In reflecting on the twentieth anniversary of the Winter of Love, our thoughts turned to another pivotal event in queer American history, the 1969 Stonewall Riots. On a hot and humid June night nearly 55 years ago, the queer patrons of the Stonewall Inn in New York City fought back against the police as the cops raided the bar.
Like Stonewall, San Francisco’s Winter of Love was a profound act of defiance against government discrimination. Stonewall was a rebellion against brutal and unjust police harassment of gay people that destroyed lives. The Winter of Love was a revolution of love, proclaiming queer couples’ rights to full dignity and equality in the face of the federal and state governments treating us as second-class citizens. It was, in a sense, Stonewall on love steroids.
For over half a century, our community has commemorated Stonewall with annual Pride marches, parades, festivals, and celebrations. When a queer person walks down the main street of their hometown in an annual Pride parade, they celebrate their coming out as a beautiful LGBTIQ person with nothing to hide about who they are. The Winter of Love was a giant coming out to the nation and the world of our loving relationships and families, and both an invitation and demand for society to accept and embrace them.
The Winter of Love represented the fruition of our community’s tireless efforts since Stonewall in other ways as well. While Stonewall was an uprising against the police, the San Francisco Sheriff’s Department steadfastly protected same-sex couples’ ability to marry during the Winter of Love. They maintained safety, including removing and arresting right-wing protesters who attempted to stand in the way of love by blocking the entrance to the Clerk’s office.
The police raids at Stonewall in 1969 were part of an intensification of police raids against LGBTIQ bars that took place in the context of then-New York City Mayor John Lindsay’s re-election campaign. The Winter of Love was the brainchild of San Francisco Mayor Gavin Newsom himself. Newsom put his political career on the line for the LGBTIQ community just 34 days after he had been elected San Francisco’s mayor. It marked the first time a big-city mayor had taken such a bold and risky step to support queer people.
Newsom’s actions stood as a model for California Attorney General and then Governor Jerry Brown, who four years later refused to defend the anti-marriage equality Proposition 8. Kamala Harris, as California Attorney General, did the same when she took office in January 2011. A month later, President Obama directed the U.S. Justice Department not to defend the infamous Defense of Marriage Act (DOMA). In 2015, the administration threw the weight of the entire federal government in support of marriage equality before the U.S. Supreme Court.

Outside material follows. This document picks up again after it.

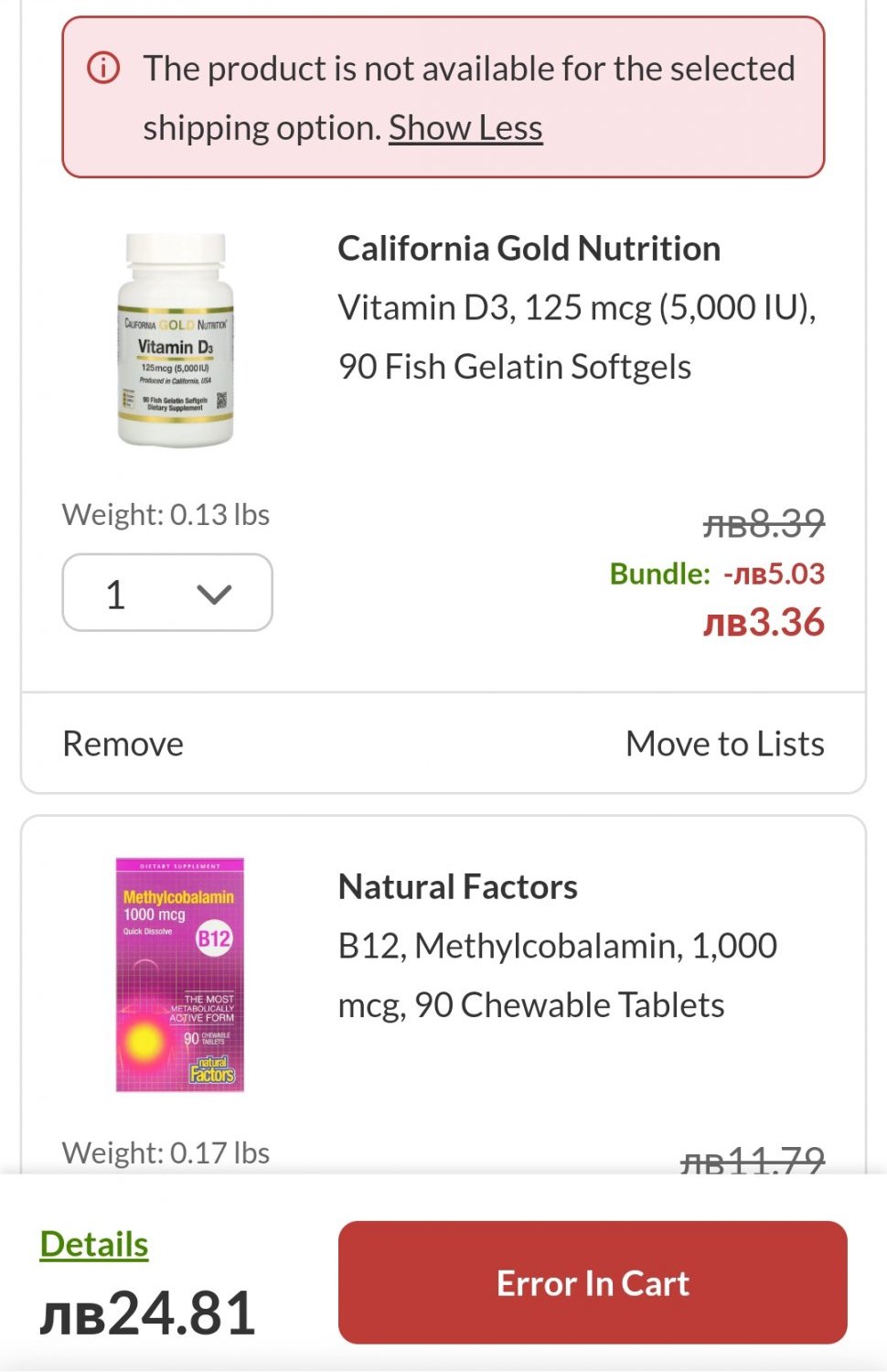The width and height of the screenshot is (887, 1372).
Task: Click the crossed-out лв8.39 original price
Action: (764, 523)
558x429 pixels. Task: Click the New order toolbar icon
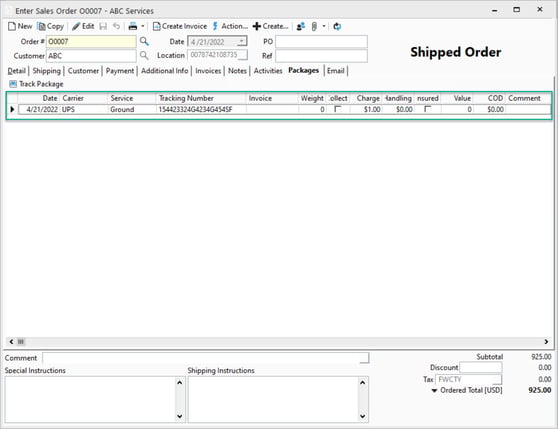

At a festive celebration of the Winter of Love last week at the Castro Theatre, Governor Newsom rocked the house when he reminded everyone of the extent to which the marriage equality “journey and conversation started quite literally right here in San Francisco.” But Newsom cautioned last week that equality was not a fixed place but a continuing effort, pointing to our need to stand up against what he termed a “full-on assault” taking place now against LGBTIQ rights, and especially against transgender people.
The Winter of Love was a collective effort of countless queer people in love, advocating for themselves through the truth of their lives with the full support of their friends and allies and San Francisco’s leadership. That love and commitment must not be static history but live on like Stonewall as dynamic inspiration to our community as we confront the struggles of today and together build an even brighter tomorrow.
John Lewis and Stuart Gaffney, together for over three decades, were plaintiffs in the California case for equal marriage rights decided by the California Supreme Court in 2008. Their leadership in the grassroots organization Marriage Equality USA contributed in 2015 to making same-sex marriage legal nationwide.